来自haskell列表的连续n元组

Question

Is there an easy-ish / general way to get consecutive n-tuples? For example:

f3 [1,2,3,4,5,6] = [(1,2,3),(2,3,4),(3,4,5),(4,5,6)]
f4 [1,2,3,4,5,6] = [(1,2,3,4),(2,3,4,5),(3,4,5,6)]

Similar question however it only covers pairs (x,y) .

Answer 1

As @amalloy points out in the comments, there's no straightforward way to define this operation generally across different tuple sizes, but if you're just looking for a general pattern for writing a set of such functions, there are a few possibilities.
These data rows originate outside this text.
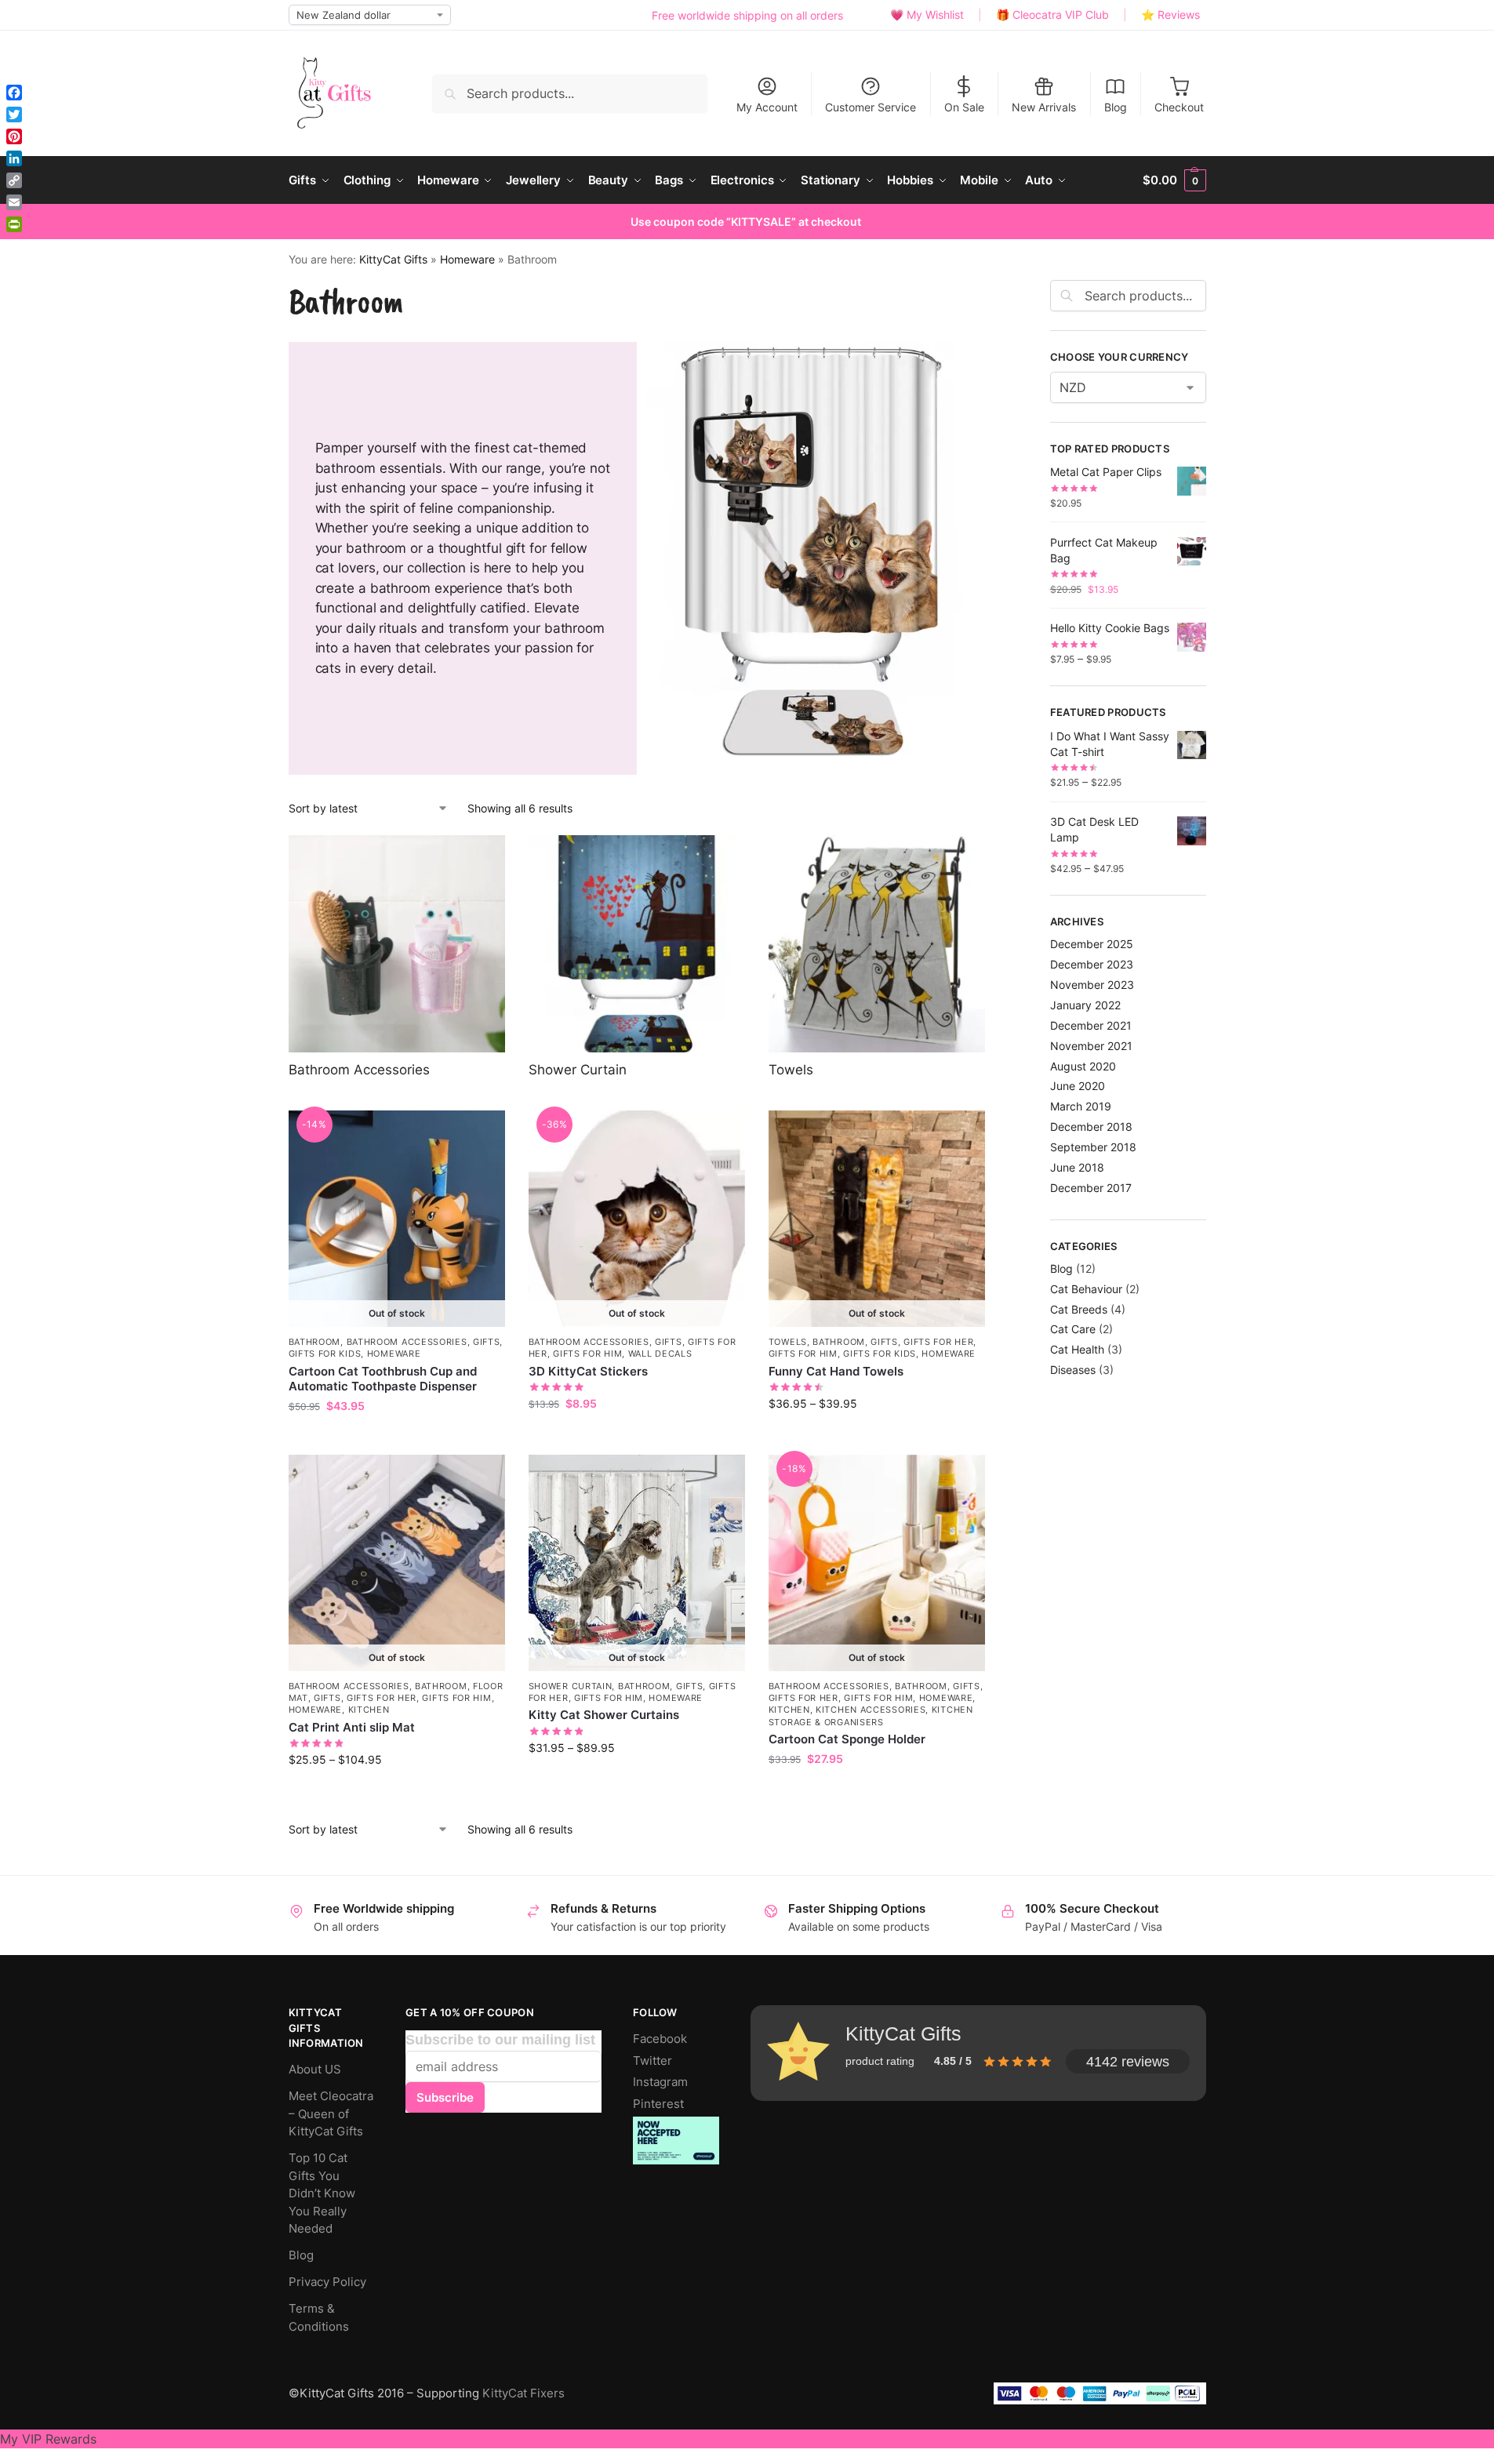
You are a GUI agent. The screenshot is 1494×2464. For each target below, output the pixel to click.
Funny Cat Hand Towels (836, 1371)
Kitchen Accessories (870, 1709)
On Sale (964, 107)
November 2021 (1091, 1045)
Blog (1115, 107)
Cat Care (1073, 1329)
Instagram (660, 2081)
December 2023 (1091, 964)
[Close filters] (1003, 295)
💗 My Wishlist (927, 14)
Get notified (396, 1438)
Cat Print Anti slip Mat (352, 1727)
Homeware (467, 259)
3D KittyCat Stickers (588, 1371)
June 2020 (1077, 1085)
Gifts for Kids (325, 1353)
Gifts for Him (587, 1353)
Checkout (1179, 107)
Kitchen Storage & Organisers (871, 1715)
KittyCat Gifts (393, 259)
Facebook (660, 2038)
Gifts (486, 1341)
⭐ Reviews (1170, 14)
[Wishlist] (481, 1134)
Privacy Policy (327, 2281)
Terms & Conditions (319, 2317)
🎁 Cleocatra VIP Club (1052, 14)
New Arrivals (1044, 107)
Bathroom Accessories (407, 1341)
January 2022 (1085, 1005)
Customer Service (870, 107)
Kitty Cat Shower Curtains (604, 1714)
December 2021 (1091, 1025)
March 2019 (1080, 1106)
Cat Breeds (1078, 1309)
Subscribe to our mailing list (500, 2040)
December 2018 (1091, 1126)
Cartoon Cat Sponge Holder (847, 1739)
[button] (1174, 180)
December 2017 (1091, 1187)
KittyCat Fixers (523, 2393)
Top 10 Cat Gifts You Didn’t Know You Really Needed (322, 2193)
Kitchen (369, 1709)
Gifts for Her (938, 1341)
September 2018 (1093, 1147)
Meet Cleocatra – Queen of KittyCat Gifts (331, 2113)
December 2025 (1091, 943)
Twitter (652, 2060)
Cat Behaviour (1086, 1289)
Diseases (1073, 1369)
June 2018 (1077, 1167)
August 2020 (1083, 1066)
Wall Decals (660, 1353)
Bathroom (315, 1341)
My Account (767, 107)
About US (315, 2069)
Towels (788, 1341)
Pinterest (658, 2103)
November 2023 (1092, 984)
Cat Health (1077, 1349)
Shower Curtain (571, 1686)
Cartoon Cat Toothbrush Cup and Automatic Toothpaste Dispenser (383, 1379)
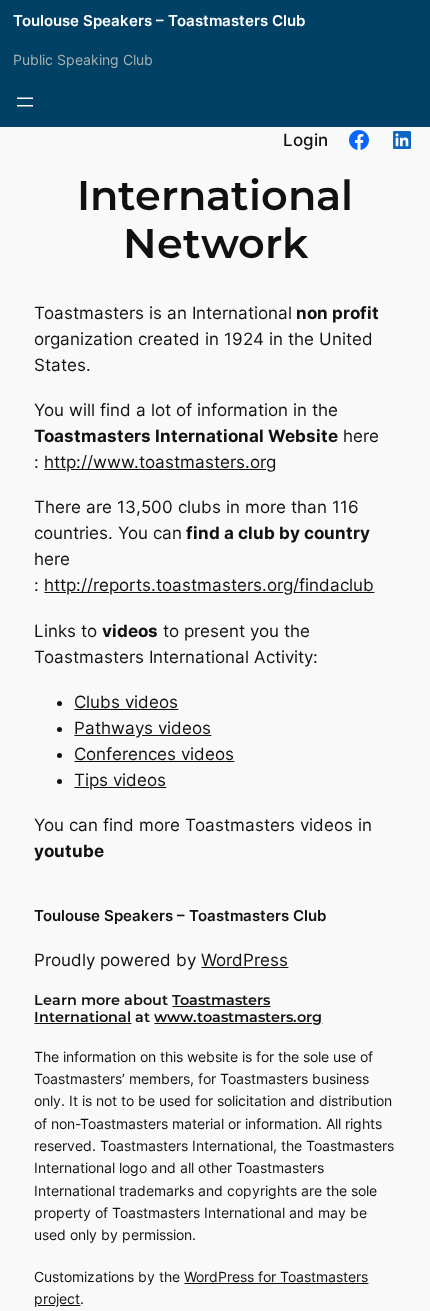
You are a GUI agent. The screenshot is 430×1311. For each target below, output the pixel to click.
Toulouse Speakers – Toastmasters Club (159, 21)
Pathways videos (142, 728)
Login (305, 140)
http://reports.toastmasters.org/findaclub (209, 585)
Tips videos (120, 780)
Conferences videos (154, 754)
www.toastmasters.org (238, 1017)
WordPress (244, 960)
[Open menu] (25, 102)
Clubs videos (126, 702)
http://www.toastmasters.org (160, 462)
The simplest, though it looks a little physically repulsive, is just to write a simple recursive pattern match that spits out a tuple and then recurses on the tail of the argument, stopping as soon as the list becomes too short:

f3 :: [a] -> [(a,a,a)]
f3 (x1:nxt@(x2:x3:_)) = (x1,x2,x3):f3 nxt
f3 _ = []

f4 :: [a] -> [(a,a,a,a)]
f4 (x1:nxt@(x2:x3:x4:_)) = (x1,x2,x3,x4):f4 nxt
f4 _ = []

While you could generalize the solution you linked to for pairs by writing:

f3' = zip3 <*> tail <*> tail.tail
f4' = zip4 <*> tail <*> tail.tail <*> tail.tail.tail

this is too clever by half and also not a particularly efficient solution, as every argument repeats the tail operations of the previous argument when the results could be reused.

An alternative and probably reasonably approach is:

f3'' str = let l1:l2:l3:_ = tails str in zip3 l1 l2 l3
f4'' str = let l1:l2:l3:l4:_ = tails str in zip4 l1 l2 l3 l4

though it relies on having the right zipk available. While zip3 is defined in Prelude and zip4 through zip7 are defined in Data.List , if you need zip8 or more, you need to define it yourself.